Roma – L’inchiesta sulla strage di via Fani, il 16 marzo 1978, non andrà in archivio. La Procura di Roma dovrà indagare ancora. Sotto la lente finisce un caricatore abbandonato accanto alle auto crivellate di colpi, lì dove morirono cinque fra carabinieri e poliziotti e Aldo Moro fu rapito. Su quel reperto, su quei colpi ancora conservati intatti nessuno ha mai svolto rilievi. Si indagherà anche sulla fantomatica figura del quinto uomo, vestito di pelle e con un passamontagna con una vistosa striscia rossa, notato da diversi testimoni su una moto. A ordinarlo è il gip della capitale, che ha accolto l’opposizione all’archiviazione dei legali dei figli di Domenico Ricci, l’appuntato dell’Arma che guidava la Fiat 130 del presidente della Dc e che in quell’auto ha trovato la morte. A commentare la novità è proprio Giovanni, sociologo e criminologo, che perse il padre quando non aveva ancora dodici anni.

Soddisfatto?

“È un dato positivo. Due anni fa il cambio del magistrato aveva portato a una inaspettata richiesta d’archiviazione dopo un lungo e importante lavoro. I nostri legali, Nicola Brigida e Guido Salvini, hanno fatto opposizione. E il gip ha accolto la richiesta.

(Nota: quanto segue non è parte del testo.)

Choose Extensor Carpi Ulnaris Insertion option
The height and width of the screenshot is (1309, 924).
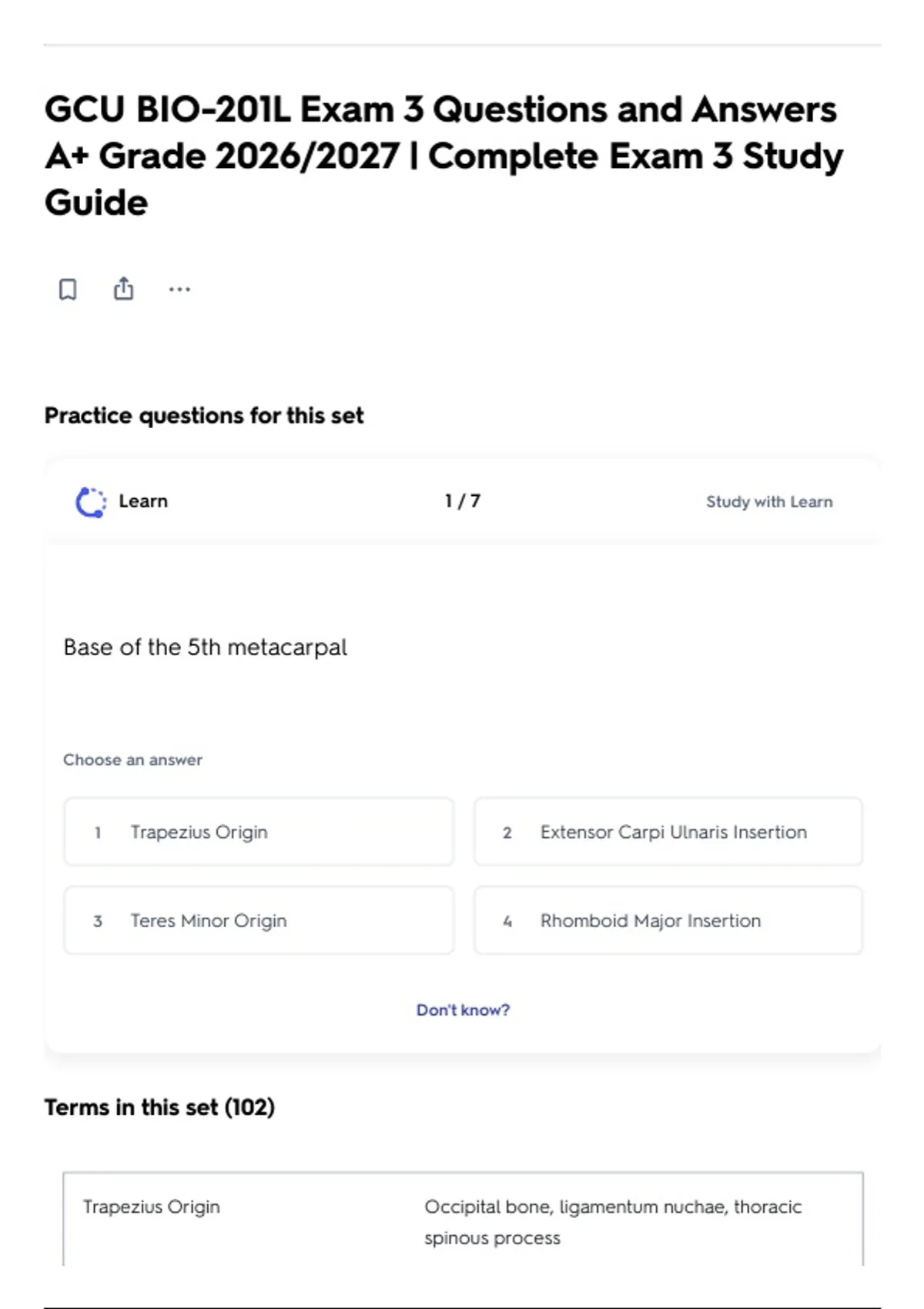pyautogui.click(x=668, y=832)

Voglio chiarirlo subito: non cerchiamo svolte improbabili, non diamo la caccia a suggestioni, ma a fatti concreti. L’avvocato Davide Steccanella, che difende il brigatista Lauro Azzolini in un altro procedimento, dice che non ha senso vedere in cella gente di ottant’anni. Vale anche per me. Ci interessa la verità, non la vendetta. E quel caricatore trovato fra via Fani e via Stresa nessuno ha mai pensato di analizzarlo. Si è dato per buono che fosse di Valerio Morucci, perché ha raccontato di aver agito in quel punto. Ma nessuno ha mai voluto verificarlo, cercando impronte papillari e magari tracce genetiche. Analisi sono state fatte sugli oggetti trovati nel covo di via Gradoli, ma non sui reperti di via Fani”.